Improved Qserv build system
Improved packaging of shared libraries. Improved scons scripts
Replaced XML-RPC with in-process communication
Qserv is now implemented as a Lua extension module loaded by mysql-proxy and it runs now in the same process with proxy. This reduces architectural complexity and replaces complicated network data exchange between proxy and qserv with in-process data exchange.
Added unit tests to Webserv
Added support for OS X
(DM-3662, DM-4529, DM-3898, DM-3902, DM-4165, DM-4470)
Research and Prototyping
Revisited provenance design, built a standalone proof-of-concept prototype.. Documented the data provenance architecture.

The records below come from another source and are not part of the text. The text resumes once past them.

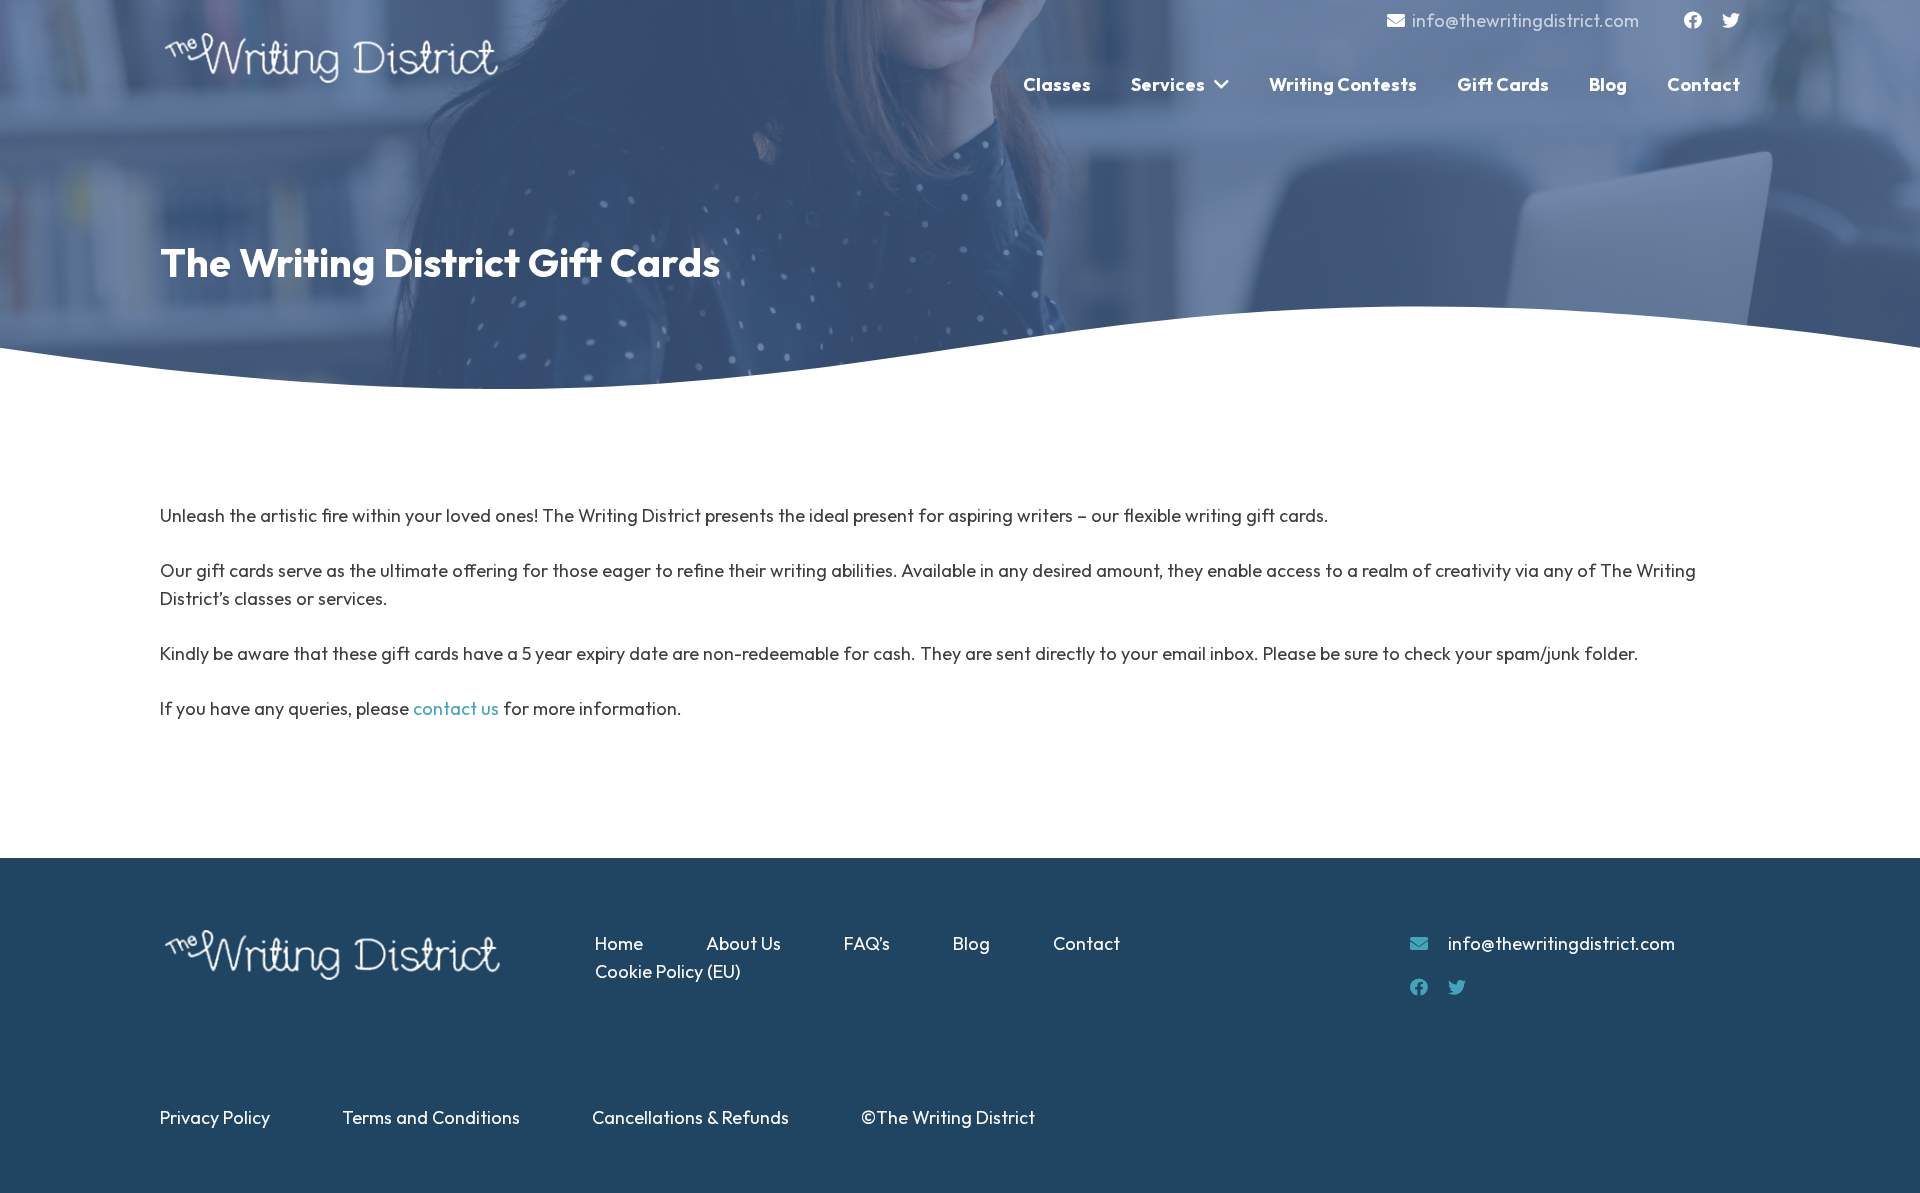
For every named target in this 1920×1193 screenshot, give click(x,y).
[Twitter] (1731, 20)
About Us (743, 943)
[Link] (334, 58)
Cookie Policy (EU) (667, 971)
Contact (1086, 943)
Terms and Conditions (431, 1117)
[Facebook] (1693, 20)
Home (619, 943)
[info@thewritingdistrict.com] (1429, 944)
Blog (971, 943)
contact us (456, 708)
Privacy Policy (215, 1117)
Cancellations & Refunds (690, 1117)
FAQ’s (867, 943)
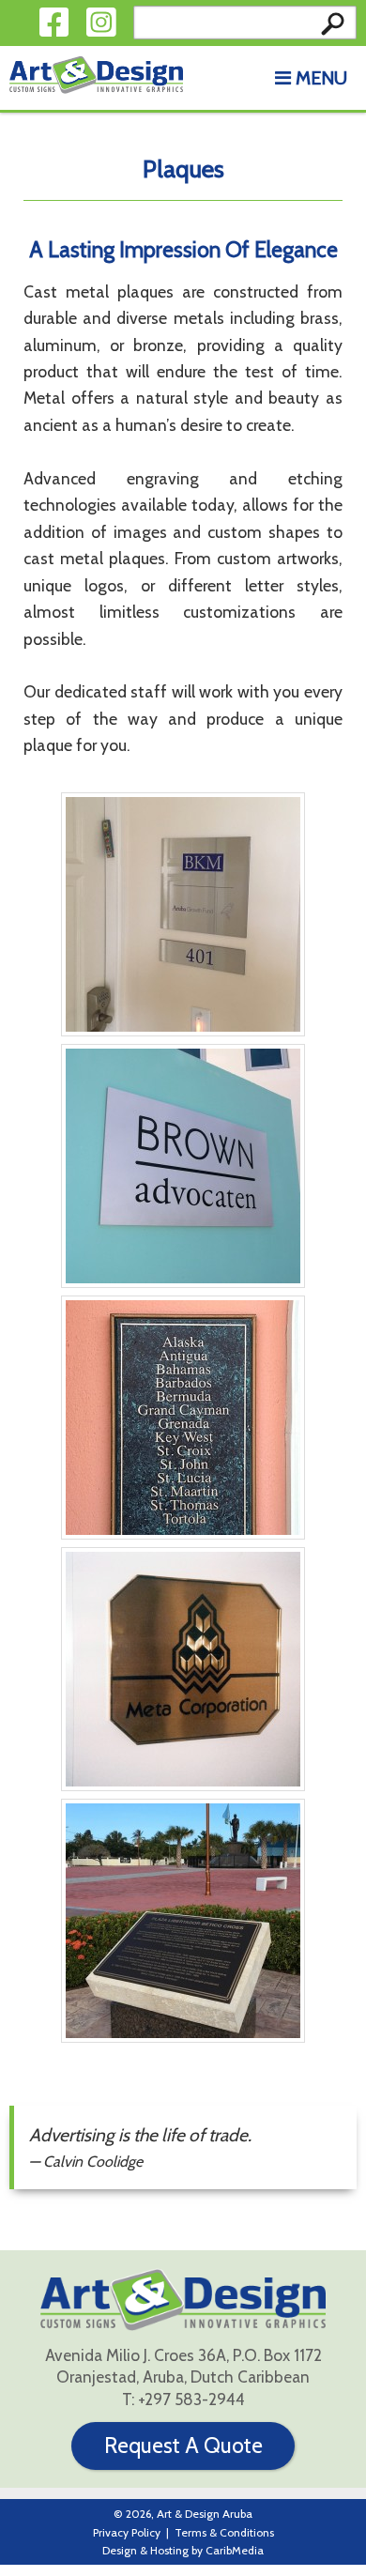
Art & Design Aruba (204, 2514)
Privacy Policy (126, 2532)
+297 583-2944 (191, 2399)
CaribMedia (235, 2550)
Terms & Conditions (224, 2532)
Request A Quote (183, 2445)
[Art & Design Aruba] (96, 74)
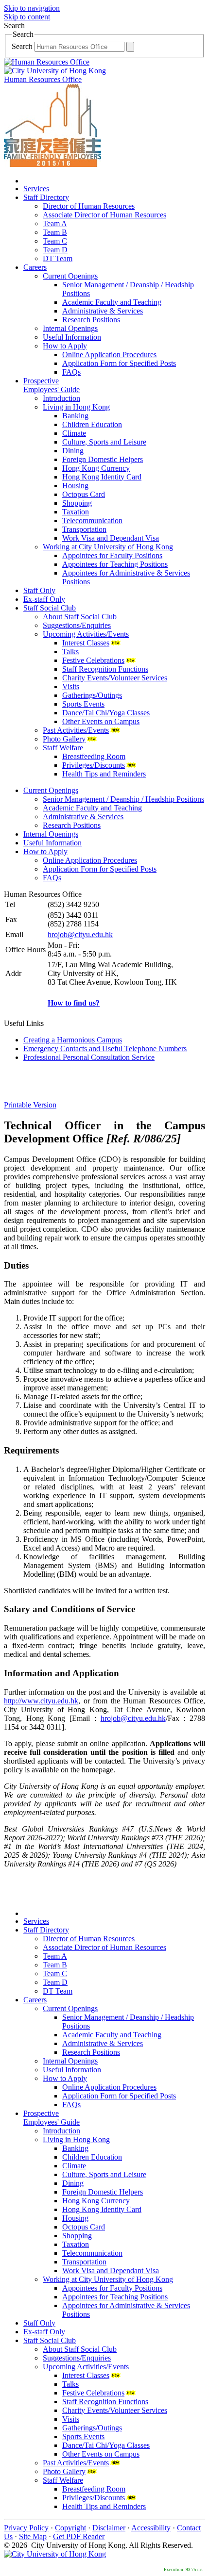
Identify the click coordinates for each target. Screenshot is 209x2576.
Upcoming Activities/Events (86, 634)
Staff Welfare (63, 747)
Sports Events (83, 704)
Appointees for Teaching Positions (115, 564)
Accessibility (151, 2528)
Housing (75, 485)
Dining (73, 450)
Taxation (75, 512)
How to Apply (65, 346)
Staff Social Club (49, 608)
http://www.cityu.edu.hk (41, 1701)
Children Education (92, 424)
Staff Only (39, 590)
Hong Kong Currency (96, 468)
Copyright (70, 2528)
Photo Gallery (64, 739)
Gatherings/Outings (92, 695)
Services (36, 188)
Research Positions (91, 319)
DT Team (57, 258)
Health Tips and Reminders (104, 774)
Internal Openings (70, 328)
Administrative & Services (102, 311)
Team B (55, 232)
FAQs (71, 372)
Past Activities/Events (76, 730)
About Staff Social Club (80, 616)
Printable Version (30, 1105)
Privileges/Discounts (93, 765)
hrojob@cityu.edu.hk (80, 934)
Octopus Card (83, 494)
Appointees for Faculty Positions (112, 555)
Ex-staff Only (44, 599)
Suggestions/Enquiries (77, 625)
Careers (35, 267)
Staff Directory (46, 197)
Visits (70, 686)
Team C (55, 241)
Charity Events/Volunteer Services (114, 678)
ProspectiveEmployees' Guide (51, 385)
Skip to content (27, 17)
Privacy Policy (26, 2528)
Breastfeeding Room (93, 756)
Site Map (33, 2536)
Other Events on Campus (100, 721)
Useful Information (72, 337)
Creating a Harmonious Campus (72, 1040)
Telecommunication (92, 520)
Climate (74, 433)
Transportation (84, 529)
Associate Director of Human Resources (104, 215)
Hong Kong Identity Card (101, 477)
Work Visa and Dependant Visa (110, 538)
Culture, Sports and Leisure (104, 442)
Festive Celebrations (93, 660)
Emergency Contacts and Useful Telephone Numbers (105, 1048)
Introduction (61, 398)
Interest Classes (85, 643)
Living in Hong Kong (76, 407)
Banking (75, 416)
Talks (70, 651)
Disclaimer (108, 2528)
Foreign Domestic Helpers (102, 459)
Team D (55, 250)
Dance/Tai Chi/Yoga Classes (106, 713)
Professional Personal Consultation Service (89, 1057)
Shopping (77, 503)
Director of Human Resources (89, 206)
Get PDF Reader (78, 2536)
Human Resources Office (43, 79)
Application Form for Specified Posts (119, 363)
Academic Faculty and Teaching (111, 302)
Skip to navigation (32, 8)
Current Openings (70, 276)
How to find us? (74, 1003)
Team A (55, 223)
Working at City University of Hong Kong (108, 547)
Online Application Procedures (109, 354)
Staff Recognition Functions (105, 669)
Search (23, 46)
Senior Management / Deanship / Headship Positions (123, 799)
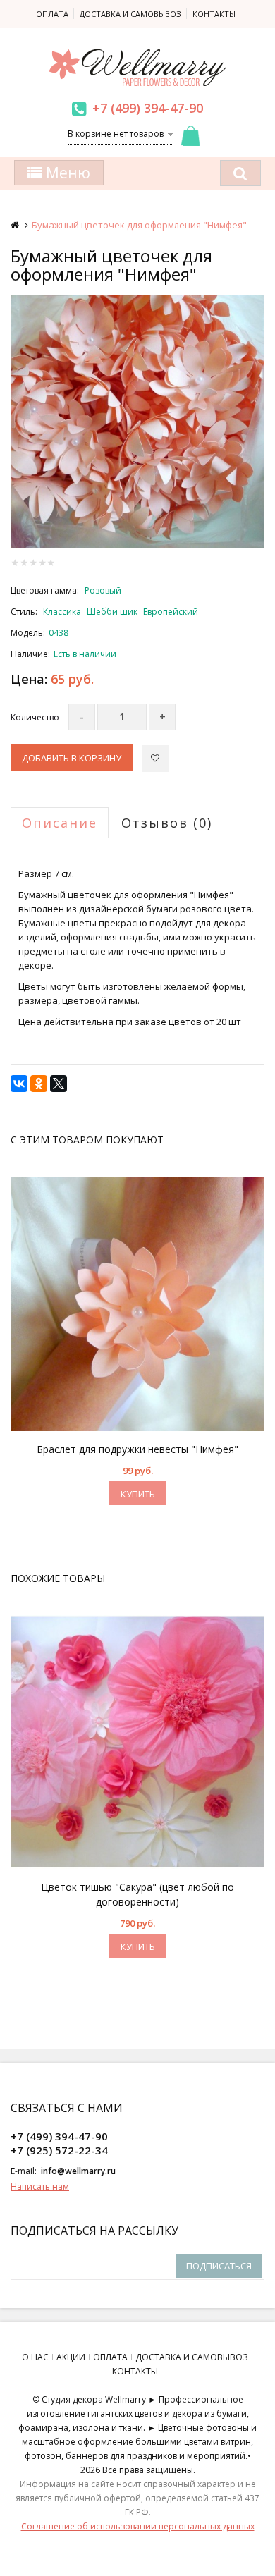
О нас (35, 2357)
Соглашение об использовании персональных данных (138, 2526)
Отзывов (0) (166, 822)
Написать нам (40, 2186)
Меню (66, 173)
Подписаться (219, 2265)
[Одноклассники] (38, 1083)
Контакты (214, 13)
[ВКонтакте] (19, 1083)
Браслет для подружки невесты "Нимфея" (137, 1449)
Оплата (52, 13)
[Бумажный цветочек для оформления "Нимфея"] (137, 421)
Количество (35, 717)
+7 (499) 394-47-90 (147, 107)
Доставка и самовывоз (130, 13)
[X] (58, 1083)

The provenance can be found here.
Data distribution and replica management
A prototype C++ distributed hash table package was developed, based on the design of Pastry/PAST.
Researched and prototyped secondary index. Identified MySQL InnoDB engine as sufficient to meet secondary index performance requirements on a single multi-core host (< 2 days to load 40 billion entries demonstrated on a 4 core laptop)
Technologies for Data Access and Database
Researched MaxScale as possible replacement of MySQL Proxy. Researched Serf, Consul, and MemSQL.
Asynchronous ("background") queries
Understood how disruptive the changes related to implementing asynchronous queries will be for Qserv.
Distributed data loading
Researched all the needs, requirements and constraints, and explored what the best architecture for a distributed loader would be.